Problem to solve:
Would you please print exactly the lines that run from the one with "This screenshot has width=1104, height=1092." to the last line of the data, both included, without any pictures?

==== Source material

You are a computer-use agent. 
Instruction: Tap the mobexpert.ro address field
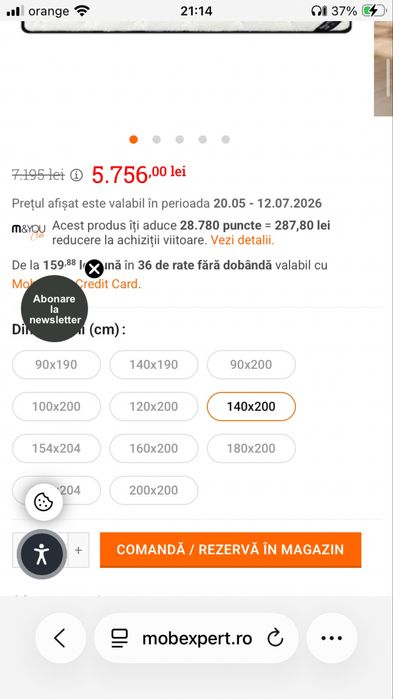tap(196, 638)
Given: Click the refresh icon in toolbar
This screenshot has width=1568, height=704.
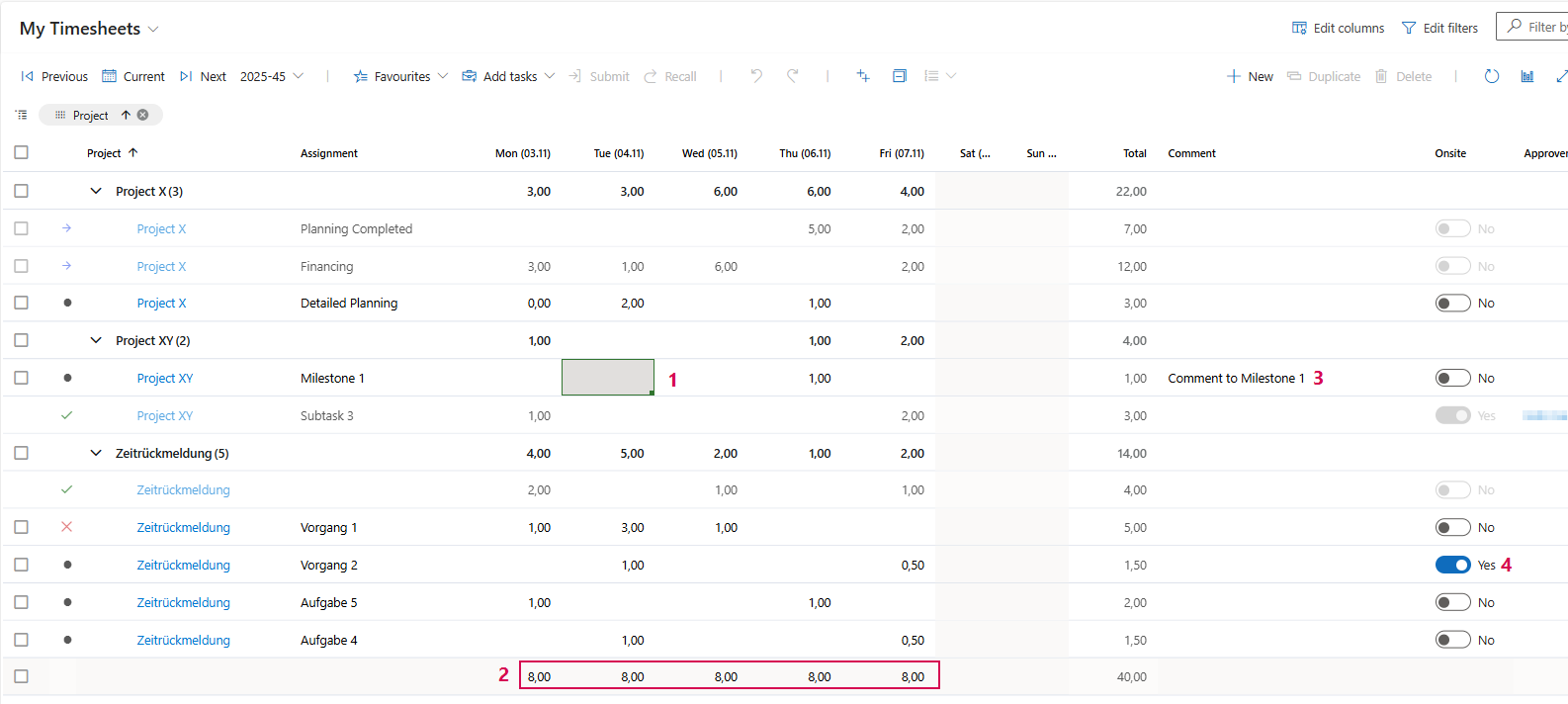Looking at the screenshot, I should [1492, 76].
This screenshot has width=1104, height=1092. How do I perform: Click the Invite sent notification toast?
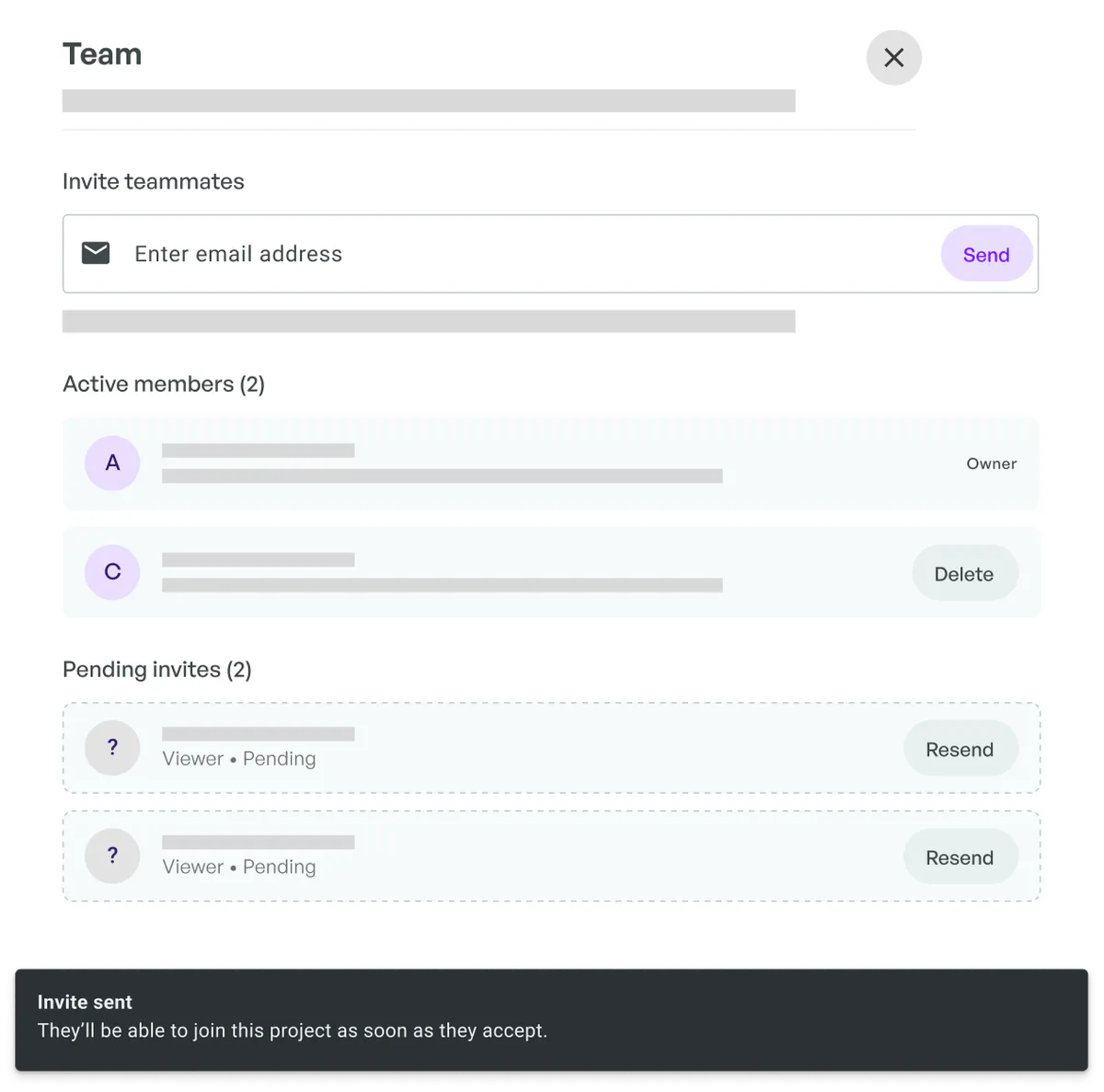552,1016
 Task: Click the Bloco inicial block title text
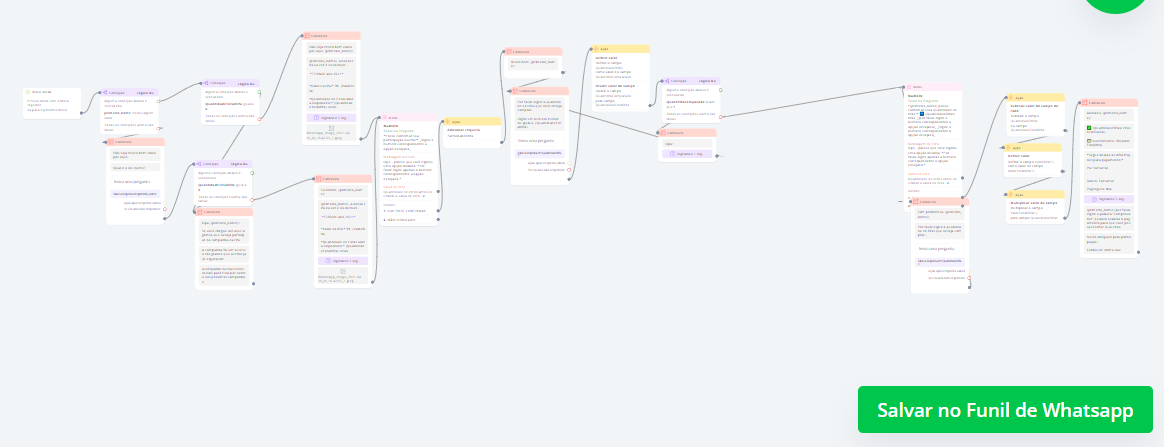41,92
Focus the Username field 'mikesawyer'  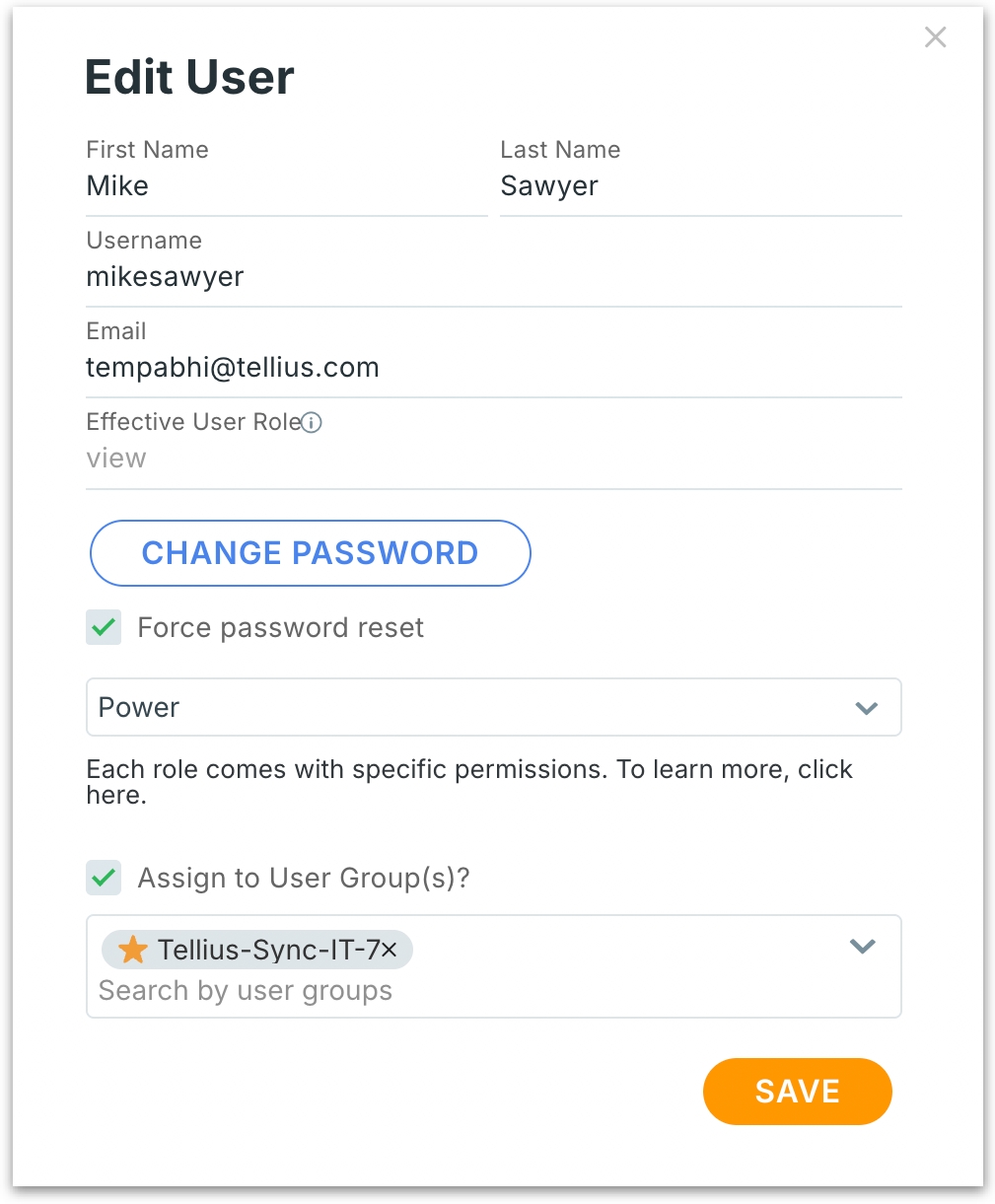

========

Problem solution:
This screenshot has width=1104, height=1092. How do I perform: Click the Invite sent notification toast?
552,1016
 Task: Click the Bloco inicial block title text
41,92
Focus the Username field 'mikesawyer'  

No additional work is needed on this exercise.